За оконцами смеркалось. В честь Кузьмы сестра поставила на стол две толстые свечи. Их ровное мерцание успокаивало, умиротворяло. В истопленной по-белому избе было уютно, тесовый стол и лавки сияли чистой желтизной, умилённо смотрела Богородица с иконы из красного угла. Всё тут было для Кузьмы пригоже. Староват дом, да прочен, невелик, да приветен. И старые крепко срубленные отцовские стены, в которых теперь жила сестрина семья, напоминали Кузьме о давней поре, чудесных ребяческих снах и мягко шуршащем веретене в руках матери.

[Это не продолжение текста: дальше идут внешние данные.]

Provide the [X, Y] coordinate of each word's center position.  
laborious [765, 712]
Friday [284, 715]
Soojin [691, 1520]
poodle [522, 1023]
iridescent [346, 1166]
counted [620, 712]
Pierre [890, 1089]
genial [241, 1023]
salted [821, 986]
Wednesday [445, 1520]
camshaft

— А где же Еремей? — спросил он о хозяине, садясь на лавку.
Перестав уставлять стол чашками с мочёной брусникой и пластовой капустой, мёдом и рыбными пирогами, Дарья снова чуть не заплакала.
— Уехал непутёвый, — горько отозвалась она. — Как ни умоляла, уехал. Ещё по осени с монастырской да своей солью подался в Троицкую обитель. Вон уж сколь прошло — ни слуху, ни духу. А время-то ныне лютое.
Лоб её с крупными оспинами наморщился, только что расторопно двигавшая посуду, она обессиленно опустилась на лавку, устало сложила руки на коленях.
— Иван-то с Фёдором куда подевалися? — спросил Кузьма о старших братьях.
— Куды им подеваться: добытчики своего не упустят! В лесу, чай. Самая пора для них вдосталь дровами запастись для варни. В лесу и пребывают, от всякого лиха в стороне. Смута их не касаема...
В словах сестры Кузьме послышался укор, словно она винила братьев за безучастие ко всему, опричь своего промысла. А ведь братья, поставив себе новые хоромы, отказали ей отцовский дом, не обошли заботой. Неустанно бы благодарить должна. Однако вот оставили же её без защиты в такую злую пору, когда она оказалась одна, и Дарья, верно, была обижена на них.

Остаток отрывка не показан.